Et puis dans tout contrat d'emprunt, il y a un débiteur (l'Etat) et un créancier. Et le créancier, c'est majoritairement vous et moi, toutes les personnes qui "placent" leurs petites économies. Les malheurs de l'Etat font en quelque sorte le bonheur des épargnants et ce bonheur, il est sans doute bien réel puisque l'épargne française représente deux fois le montant de sa Dette.
Les chers enfants, on leur prépare donc plutôt un avenir de rentiers (la France est d'ailleurs déjà un pays de rentiers) puisqu'on va leur léguer des créances sur l'Etat. Mais ça n'est pas non plus complétement vrai parce que la maturité moyenne des emprunts d'Etat est inférieure à 10 ans, ce qui ne correspond qu'à une demi génération.
Est-ce que ça veut dire qu'il n'y a pour l'Etat aucun risque à emprunter ? Non bien sûr, parce que les financiers internationaux peuvent être saisis de défiance et réclamer une prime de risque pour continuer à acheter de la Dette française. Et ça peut se traduire par des surcoûts énormes en frais financiers.

▸ Consignes:
1/ Répondez aux questions suivantes à partir du texte sur la dette publique.
(a) Qui est majoritairement le créancier de l'État ?
(b) À combien s'élève la maturité moyenne des emprunts d'État ?
(c) Que peuvent réclamer les financiers internationaux saisis de défiance ?
2/ Poursuivez la rédaction du texte sur la dette publique à partir de sa dernière phrase.

▸ Données:
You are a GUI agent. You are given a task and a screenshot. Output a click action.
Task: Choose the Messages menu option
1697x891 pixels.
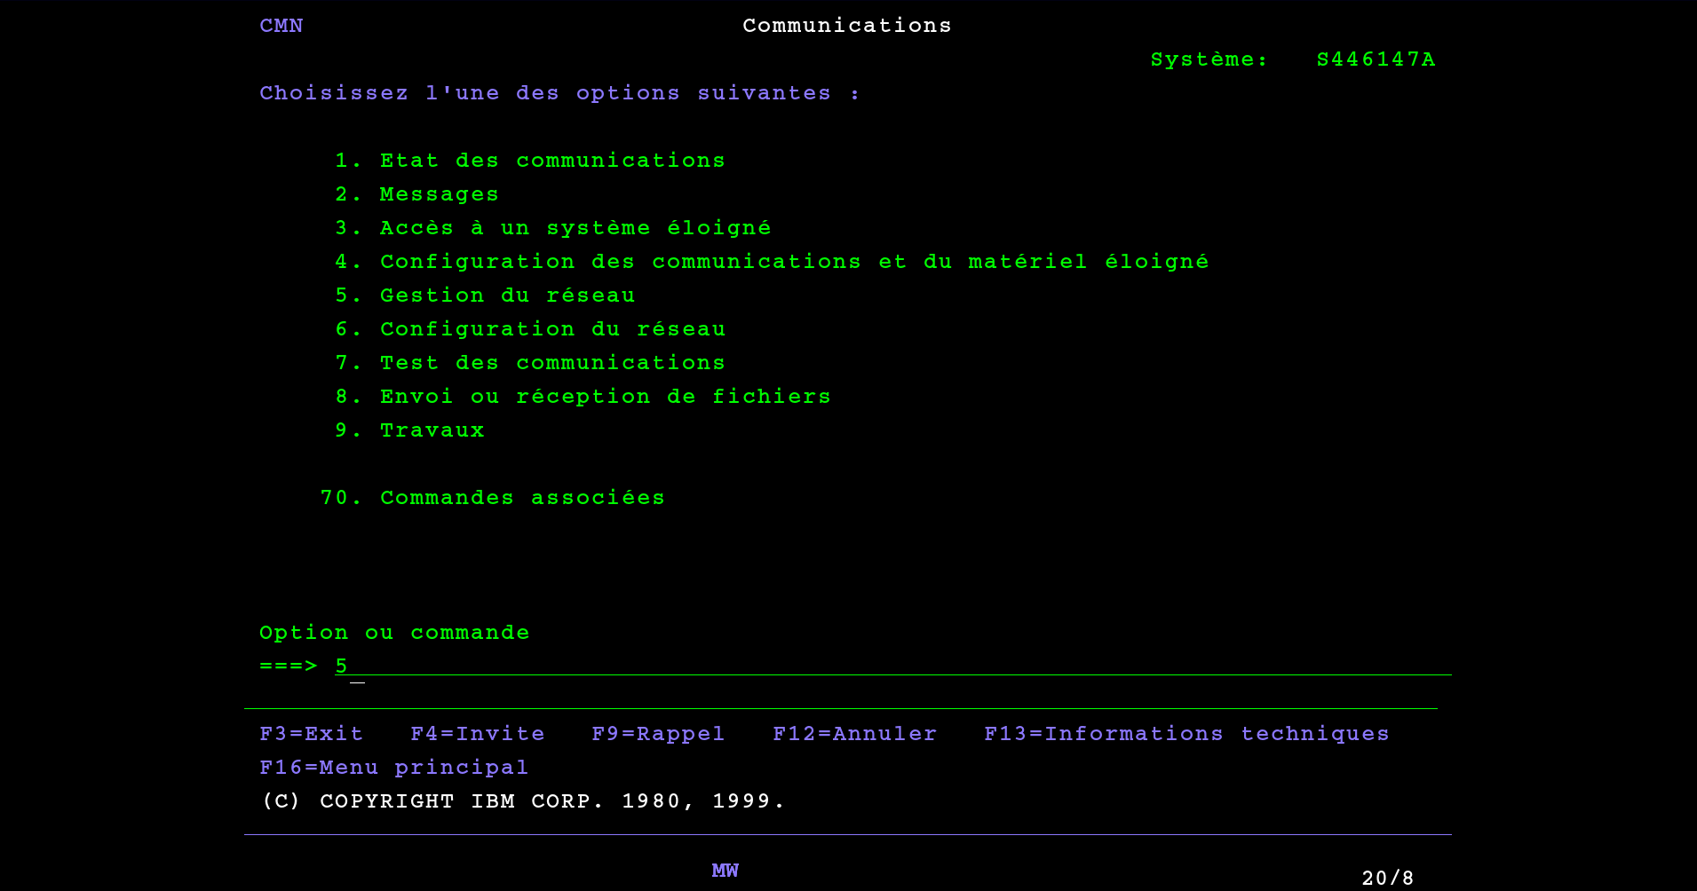pos(439,194)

▸ Corrigé:
1/
(a) C'est majoritairement « vous et moi », c'est-à-dire toutes les personnes qui placent leurs petites économies.
(b) Elle est inférieure à 10 ans, ce qui ne correspond qu'à une demi-génération.
(c) Ils peuvent réclamer une prime de risque pour continuer à acheter de la dette française.

2/
Mais ça n'est pas l'objet de ce post. Ce qui m'apparaît important, c'est que dans le grand concert moralisateur d'aujourd'hui, j'entends surtout le retour de la vieille haine chrétienne envers l'usure, le prêt rémunéré. Cette haine qui a marqué tout le Moyen-Age et empêché son développement économique. Cette haine qui est aussi l'une des origines de l'antisémitisme puisque les Juifs n'étaient pas soumis à cet interdit et que l'une de leurs seules activités possibles était celle de prêteur.
Prêter de l'argent, ça revient à rémunérer le Temps dans la perspective chrétienne (puis musulmane). Mais le Temps, ça ne peut pas s'acheter parce que le Destin vers lequel on doit tendre, c'est celui du "rachat" de nos fautes prélude à la vie éternelle. Et l'éternité, ça ne peut pas s'acheter.
C'est pour cette raison que la Dette a d'emblée été assimilée, dans la pensée chrétienne et occidentale, au péché.
D'ailleurs en allemand, le mot Schuld, ça veut dire à la fois la Dette et la faute.
En fait, on est tous obsédés par la Dette. On se sent tous psychologiquement débiteurs et coupables.
Pour les Chrétiens, on l'est d'emblée avec le Péché originel. Et il faut attendre la venue du Christ pour "racheter" nos fautes.
Mais pour les Juifs, c'est terrible également parce qu'être désigné comme le peuple élu, ça crée une exigence morale terrible, une dette exorbitante. Comment se monter à la hauteur d'une pareille distinction ?
Et que dire du protestantisme dans le quel l'activité la plus quotidienne, ses moments les plus prosaïques, doivent être consacrés à son salut personnel.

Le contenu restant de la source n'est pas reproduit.